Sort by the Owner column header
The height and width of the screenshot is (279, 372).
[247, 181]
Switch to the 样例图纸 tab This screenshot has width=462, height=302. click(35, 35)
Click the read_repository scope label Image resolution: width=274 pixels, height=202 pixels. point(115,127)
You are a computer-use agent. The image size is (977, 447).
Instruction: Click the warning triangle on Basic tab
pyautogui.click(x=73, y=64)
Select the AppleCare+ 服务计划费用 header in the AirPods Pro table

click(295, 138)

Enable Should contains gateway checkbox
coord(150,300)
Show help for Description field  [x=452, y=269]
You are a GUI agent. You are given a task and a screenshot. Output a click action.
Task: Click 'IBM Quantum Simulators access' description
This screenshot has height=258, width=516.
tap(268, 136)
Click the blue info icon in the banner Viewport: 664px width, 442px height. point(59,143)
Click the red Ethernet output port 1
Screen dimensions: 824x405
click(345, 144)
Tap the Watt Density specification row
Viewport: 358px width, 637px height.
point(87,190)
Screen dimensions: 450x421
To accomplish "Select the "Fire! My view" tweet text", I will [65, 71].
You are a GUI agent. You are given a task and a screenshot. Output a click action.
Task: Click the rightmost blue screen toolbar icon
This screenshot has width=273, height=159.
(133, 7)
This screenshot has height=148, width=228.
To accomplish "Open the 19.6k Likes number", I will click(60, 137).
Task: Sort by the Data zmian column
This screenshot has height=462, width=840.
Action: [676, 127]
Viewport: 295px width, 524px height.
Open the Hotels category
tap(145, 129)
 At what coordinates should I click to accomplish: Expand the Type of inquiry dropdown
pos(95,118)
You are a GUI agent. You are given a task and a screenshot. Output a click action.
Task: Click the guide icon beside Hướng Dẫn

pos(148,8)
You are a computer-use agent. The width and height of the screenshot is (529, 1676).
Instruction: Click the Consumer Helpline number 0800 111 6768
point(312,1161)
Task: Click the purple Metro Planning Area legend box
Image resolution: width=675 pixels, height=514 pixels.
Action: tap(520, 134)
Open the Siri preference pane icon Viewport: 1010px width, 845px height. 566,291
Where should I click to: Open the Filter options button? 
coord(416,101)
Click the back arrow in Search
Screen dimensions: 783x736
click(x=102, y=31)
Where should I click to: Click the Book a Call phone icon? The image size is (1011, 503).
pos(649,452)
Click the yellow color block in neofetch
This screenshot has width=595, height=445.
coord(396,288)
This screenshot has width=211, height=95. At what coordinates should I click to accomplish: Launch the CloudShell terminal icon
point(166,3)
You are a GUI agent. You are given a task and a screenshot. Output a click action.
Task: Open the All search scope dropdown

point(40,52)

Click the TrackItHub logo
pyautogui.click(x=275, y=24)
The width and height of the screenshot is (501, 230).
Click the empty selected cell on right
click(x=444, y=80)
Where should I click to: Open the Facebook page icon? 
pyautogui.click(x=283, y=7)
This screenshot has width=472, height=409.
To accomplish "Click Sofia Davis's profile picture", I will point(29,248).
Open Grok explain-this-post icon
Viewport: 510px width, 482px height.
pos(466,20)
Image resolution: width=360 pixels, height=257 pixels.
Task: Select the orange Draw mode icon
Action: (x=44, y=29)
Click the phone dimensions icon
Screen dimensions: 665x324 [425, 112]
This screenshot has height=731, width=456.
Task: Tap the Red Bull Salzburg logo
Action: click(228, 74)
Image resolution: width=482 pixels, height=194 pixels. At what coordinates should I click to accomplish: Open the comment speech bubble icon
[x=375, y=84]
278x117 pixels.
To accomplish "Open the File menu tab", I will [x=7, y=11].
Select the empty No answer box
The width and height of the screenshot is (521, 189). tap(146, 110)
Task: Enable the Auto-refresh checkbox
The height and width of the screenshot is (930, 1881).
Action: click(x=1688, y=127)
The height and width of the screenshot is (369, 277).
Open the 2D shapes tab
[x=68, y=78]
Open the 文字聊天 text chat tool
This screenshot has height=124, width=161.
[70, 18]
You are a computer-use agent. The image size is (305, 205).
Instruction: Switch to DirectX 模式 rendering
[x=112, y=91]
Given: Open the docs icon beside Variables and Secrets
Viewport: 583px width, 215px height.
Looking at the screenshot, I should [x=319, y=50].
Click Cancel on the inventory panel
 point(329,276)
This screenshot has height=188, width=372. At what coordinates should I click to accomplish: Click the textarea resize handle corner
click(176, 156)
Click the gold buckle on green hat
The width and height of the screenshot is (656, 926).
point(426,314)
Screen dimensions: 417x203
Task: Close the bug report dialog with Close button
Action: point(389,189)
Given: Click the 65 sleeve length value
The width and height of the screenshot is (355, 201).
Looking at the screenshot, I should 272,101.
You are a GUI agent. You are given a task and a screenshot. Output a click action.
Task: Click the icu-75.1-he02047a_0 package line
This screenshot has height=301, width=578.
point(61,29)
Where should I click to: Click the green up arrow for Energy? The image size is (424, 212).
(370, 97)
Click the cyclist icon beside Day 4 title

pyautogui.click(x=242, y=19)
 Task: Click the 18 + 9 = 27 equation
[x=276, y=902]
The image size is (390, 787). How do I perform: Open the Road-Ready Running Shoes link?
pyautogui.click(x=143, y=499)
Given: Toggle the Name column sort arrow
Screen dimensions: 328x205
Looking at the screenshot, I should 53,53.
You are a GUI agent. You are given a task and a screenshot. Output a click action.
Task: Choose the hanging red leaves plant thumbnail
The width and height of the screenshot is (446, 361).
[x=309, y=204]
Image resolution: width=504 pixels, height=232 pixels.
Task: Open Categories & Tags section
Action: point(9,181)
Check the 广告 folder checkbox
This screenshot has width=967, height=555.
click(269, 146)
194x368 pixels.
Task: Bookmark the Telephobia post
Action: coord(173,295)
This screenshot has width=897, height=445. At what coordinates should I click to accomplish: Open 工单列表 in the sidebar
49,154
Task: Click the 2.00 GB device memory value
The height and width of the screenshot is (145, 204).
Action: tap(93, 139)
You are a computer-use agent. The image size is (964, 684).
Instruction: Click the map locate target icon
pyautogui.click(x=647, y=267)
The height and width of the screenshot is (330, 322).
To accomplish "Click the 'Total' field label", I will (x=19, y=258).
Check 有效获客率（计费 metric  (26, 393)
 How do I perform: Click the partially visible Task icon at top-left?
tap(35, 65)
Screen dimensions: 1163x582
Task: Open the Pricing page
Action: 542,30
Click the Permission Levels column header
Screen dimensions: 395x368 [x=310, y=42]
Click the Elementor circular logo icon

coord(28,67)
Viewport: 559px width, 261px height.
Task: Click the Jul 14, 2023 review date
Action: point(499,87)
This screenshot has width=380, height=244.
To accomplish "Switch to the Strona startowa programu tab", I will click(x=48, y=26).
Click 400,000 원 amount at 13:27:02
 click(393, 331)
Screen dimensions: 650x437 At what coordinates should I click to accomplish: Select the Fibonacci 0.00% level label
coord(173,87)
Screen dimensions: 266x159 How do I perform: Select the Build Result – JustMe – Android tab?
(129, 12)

☆ ☆ ☆ ☆ ☆ ☆ ☆

→ What the task asks:
Transcribe the entries above so that nothing in them differs from the original.

→ Exercise response:
Sort by the Owner column header
The height and width of the screenshot is (279, 372).
[247, 181]
Switch to the 样例图纸 tab This screenshot has width=462, height=302. click(35, 35)
Click the read_repository scope label Image resolution: width=274 pixels, height=202 pixels. point(115,127)
You are a computer-use agent. The image size is (977, 447).
Instruction: Click the warning triangle on Basic tab
pyautogui.click(x=73, y=64)
Select the AppleCare+ 服务计划费用 header in the AirPods Pro table

click(295, 138)

Enable Should contains gateway checkbox
coord(150,300)
Show help for Description field  [x=452, y=269]
You are a GUI agent. You are given a task and a screenshot. Output a click action.
Task: Click 'IBM Quantum Simulators access' description
This screenshot has height=258, width=516.
tap(268, 136)
Click the blue info icon in the banner Viewport: 664px width, 442px height. point(59,143)
Click the red Ethernet output port 1
Screen dimensions: 824x405
click(345, 144)
Tap the Watt Density specification row
Viewport: 358px width, 637px height.
point(87,190)
Screen dimensions: 450x421
To accomplish "Select the "Fire! My view" tweet text", I will [65, 71].
You are a GUI agent. You are given a task and a screenshot. Output a click action.
Task: Click the rightmost blue screen toolbar icon
This screenshot has width=273, height=159.
(133, 7)
This screenshot has height=148, width=228.
To accomplish "Open the 19.6k Likes number", I will click(60, 137).
Task: Sort by the Data zmian column
This screenshot has height=462, width=840.
Action: [676, 127]
Viewport: 295px width, 524px height.
Open the Hotels category
tap(145, 129)
 At what coordinates should I click to accomplish: Expand the Type of inquiry dropdown
pos(95,118)
You are a GUI agent. You are given a task and a screenshot. Output a click action.
Task: Click the guide icon beside Hướng Dẫn

pos(148,8)
You are a computer-use agent. The width and height of the screenshot is (529, 1676).
Instruction: Click the Consumer Helpline number 0800 111 6768
point(312,1161)
Task: Click the purple Metro Planning Area legend box
Image resolution: width=675 pixels, height=514 pixels.
Action: tap(520, 134)
Open the Siri preference pane icon Viewport: 1010px width, 845px height. 566,291
Where should I click to: Open the Filter options button? 
coord(416,101)
Click the back arrow in Search
Screen dimensions: 783x736
click(x=102, y=31)
Where should I click to: Click the Book a Call phone icon? The image size is (1011, 503).
pos(649,452)
Click the yellow color block in neofetch
This screenshot has width=595, height=445.
coord(396,288)
This screenshot has width=211, height=95. At what coordinates should I click to accomplish: Launch the CloudShell terminal icon
point(166,3)
You are a GUI agent. You are given a task and a screenshot. Output a click action.
Task: Open the All search scope dropdown

point(40,52)

Click the TrackItHub logo
pyautogui.click(x=275, y=24)
The width and height of the screenshot is (501, 230).
Click the empty selected cell on right
click(x=444, y=80)
Where should I click to: Open the Facebook page icon? 
pyautogui.click(x=283, y=7)
This screenshot has width=472, height=409.
To accomplish "Click Sofia Davis's profile picture", I will point(29,248).
Open Grok explain-this-post icon
Viewport: 510px width, 482px height.
pos(466,20)
Image resolution: width=360 pixels, height=257 pixels.
Task: Select the orange Draw mode icon
Action: (x=44, y=29)
Click the phone dimensions icon
Screen dimensions: 665x324 [425, 112]
This screenshot has height=731, width=456.
Task: Tap the Red Bull Salzburg logo
Action: click(228, 74)
Image resolution: width=482 pixels, height=194 pixels. At what coordinates should I click to accomplish: Open the comment speech bubble icon
[x=375, y=84]
278x117 pixels.
To accomplish "Open the File menu tab", I will [x=7, y=11].
Select the empty No answer box
The width and height of the screenshot is (521, 189). tap(146, 110)
Task: Enable the Auto-refresh checkbox
The height and width of the screenshot is (930, 1881).
Action: click(x=1688, y=127)
The height and width of the screenshot is (369, 277).
Open the 2D shapes tab
[x=68, y=78]
Open the 文字聊天 text chat tool
This screenshot has height=124, width=161.
[70, 18]
You are a computer-use agent. The image size is (305, 205).
Instruction: Switch to DirectX 模式 rendering
[x=112, y=91]
Given: Open the docs icon beside Variables and Secrets
Viewport: 583px width, 215px height.
Looking at the screenshot, I should [x=319, y=50].
Click Cancel on the inventory panel
 point(329,276)
This screenshot has height=188, width=372. At what coordinates should I click to accomplish: Click the textarea resize handle corner
click(176, 156)
Click the gold buckle on green hat
The width and height of the screenshot is (656, 926).
point(426,314)
Screen dimensions: 417x203
Task: Close the bug report dialog with Close button
Action: point(389,189)
Given: Click the 65 sleeve length value
The width and height of the screenshot is (355, 201).
Looking at the screenshot, I should 272,101.
You are a GUI agent. You are given a task and a screenshot. Output a click action.
Task: Click the icu-75.1-he02047a_0 package line
This screenshot has height=301, width=578.
point(61,29)
Where should I click to: Click the green up arrow for Energy? The image size is (424, 212).
(370, 97)
Click the cyclist icon beside Day 4 title

pyautogui.click(x=242, y=19)
 Task: Click the 18 + 9 = 27 equation
[x=276, y=902]
The image size is (390, 787). How do I perform: Open the Road-Ready Running Shoes link?
pyautogui.click(x=143, y=499)
Given: Toggle the Name column sort arrow
Screen dimensions: 328x205
Looking at the screenshot, I should 53,53.
You are a GUI agent. You are given a task and a screenshot. Output a click action.
Task: Choose the hanging red leaves plant thumbnail
The width and height of the screenshot is (446, 361).
[x=309, y=204]
Image resolution: width=504 pixels, height=232 pixels.
Task: Open Categories & Tags section
Action: point(9,181)
Check the 广告 folder checkbox
This screenshot has width=967, height=555.
click(269, 146)
194x368 pixels.
Task: Bookmark the Telephobia post
Action: coord(173,295)
This screenshot has width=897, height=445. At what coordinates should I click to accomplish: Open 工单列表 in the sidebar
49,154
Task: Click the 2.00 GB device memory value
The height and width of the screenshot is (145, 204).
Action: tap(93, 139)
You are a computer-use agent. The image size is (964, 684).
Instruction: Click the map locate target icon
pyautogui.click(x=647, y=267)
The height and width of the screenshot is (330, 322).
To accomplish "Click the 'Total' field label", I will (x=19, y=258).
Check 有效获客率（计费 metric  (26, 393)
 How do I perform: Click the partially visible Task icon at top-left?
tap(35, 65)
Screen dimensions: 1163x582
Task: Open the Pricing page
Action: 542,30
Click the Permission Levels column header
Screen dimensions: 395x368 [x=310, y=42]
Click the Elementor circular logo icon

coord(28,67)
Viewport: 559px width, 261px height.
Task: Click the Jul 14, 2023 review date
Action: point(499,87)
This screenshot has width=380, height=244.
To accomplish "Switch to the Strona startowa programu tab", I will click(x=48, y=26).
Click 400,000 원 amount at 13:27:02
 click(393, 331)
Screen dimensions: 650x437 At what coordinates should I click to accomplish: Select the Fibonacci 0.00% level label
coord(173,87)
Screen dimensions: 266x159 How do I perform: Select the Build Result – JustMe – Android tab?
(129, 12)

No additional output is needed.